__Objetivo del ejercicio__: ¿Puedes presentar como tabla Markdown, con las columnas «Fila» y «Línea», solo las líneas de las entradas comprendidas entre la que contiene "This screenshot has height=1389, width=868." y la que contiene "coord(182,65)", ambas incluidas? Omite las líneas en blanco.

━━━━━━

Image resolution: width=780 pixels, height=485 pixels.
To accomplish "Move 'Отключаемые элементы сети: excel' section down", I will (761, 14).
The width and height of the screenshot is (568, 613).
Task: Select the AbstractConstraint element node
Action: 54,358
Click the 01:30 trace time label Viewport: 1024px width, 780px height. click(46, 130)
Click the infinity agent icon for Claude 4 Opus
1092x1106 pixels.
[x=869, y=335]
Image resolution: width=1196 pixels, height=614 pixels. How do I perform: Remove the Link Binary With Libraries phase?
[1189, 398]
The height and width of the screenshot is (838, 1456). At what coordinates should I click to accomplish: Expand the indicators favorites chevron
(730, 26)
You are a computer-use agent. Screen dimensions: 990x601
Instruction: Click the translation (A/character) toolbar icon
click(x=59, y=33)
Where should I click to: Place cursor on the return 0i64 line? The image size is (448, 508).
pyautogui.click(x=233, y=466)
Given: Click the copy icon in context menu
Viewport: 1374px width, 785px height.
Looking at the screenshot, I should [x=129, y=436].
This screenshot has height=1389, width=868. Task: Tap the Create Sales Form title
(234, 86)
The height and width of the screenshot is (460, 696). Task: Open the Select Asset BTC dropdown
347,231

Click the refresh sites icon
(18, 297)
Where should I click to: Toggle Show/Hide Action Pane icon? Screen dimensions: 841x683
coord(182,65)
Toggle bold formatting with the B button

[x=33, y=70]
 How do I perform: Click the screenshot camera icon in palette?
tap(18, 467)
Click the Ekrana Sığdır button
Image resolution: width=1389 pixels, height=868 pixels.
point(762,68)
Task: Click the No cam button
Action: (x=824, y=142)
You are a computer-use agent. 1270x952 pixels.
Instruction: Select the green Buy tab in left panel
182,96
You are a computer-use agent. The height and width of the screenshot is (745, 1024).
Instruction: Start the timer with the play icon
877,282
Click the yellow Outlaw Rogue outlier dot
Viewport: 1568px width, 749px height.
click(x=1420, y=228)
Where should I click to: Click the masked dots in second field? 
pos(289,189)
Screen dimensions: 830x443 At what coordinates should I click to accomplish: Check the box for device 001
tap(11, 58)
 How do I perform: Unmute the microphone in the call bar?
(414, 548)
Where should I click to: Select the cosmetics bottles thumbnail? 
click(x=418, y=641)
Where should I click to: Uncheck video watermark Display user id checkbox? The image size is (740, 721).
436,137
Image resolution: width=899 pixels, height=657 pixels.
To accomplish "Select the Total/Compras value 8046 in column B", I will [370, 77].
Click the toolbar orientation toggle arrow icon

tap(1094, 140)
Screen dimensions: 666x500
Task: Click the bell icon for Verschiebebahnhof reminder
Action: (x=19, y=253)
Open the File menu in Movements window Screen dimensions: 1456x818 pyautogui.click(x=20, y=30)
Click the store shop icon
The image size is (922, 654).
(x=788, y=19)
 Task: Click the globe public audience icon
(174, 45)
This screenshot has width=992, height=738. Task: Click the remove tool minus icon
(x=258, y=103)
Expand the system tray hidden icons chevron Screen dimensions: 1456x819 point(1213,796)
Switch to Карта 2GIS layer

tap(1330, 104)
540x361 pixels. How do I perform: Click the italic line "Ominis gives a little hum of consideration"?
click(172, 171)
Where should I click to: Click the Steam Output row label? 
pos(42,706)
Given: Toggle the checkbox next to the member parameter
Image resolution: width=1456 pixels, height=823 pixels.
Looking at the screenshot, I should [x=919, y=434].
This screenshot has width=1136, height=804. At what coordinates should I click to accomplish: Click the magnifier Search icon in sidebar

━━━━━━

__Resultado obtenido__:
| Fila | Línea |
|---|---|
| 1 | This screenshot has height=1389, width=868. Task: Tap the Create Sales Form title |
| 2 | (234, 86) |
| 3 | The height and width of the screenshot is (460, 696). Task: Open the Select Asset BTC dropdown |
| 4 | 347,231 |
| 5 | Click the refresh sites icon |
| 6 | (18, 297) |
| 7 | Where should I click to: Toggle Show/Hide Action Pane icon? Screen dimensions: 841x683 |
| 8 | coord(182,65) |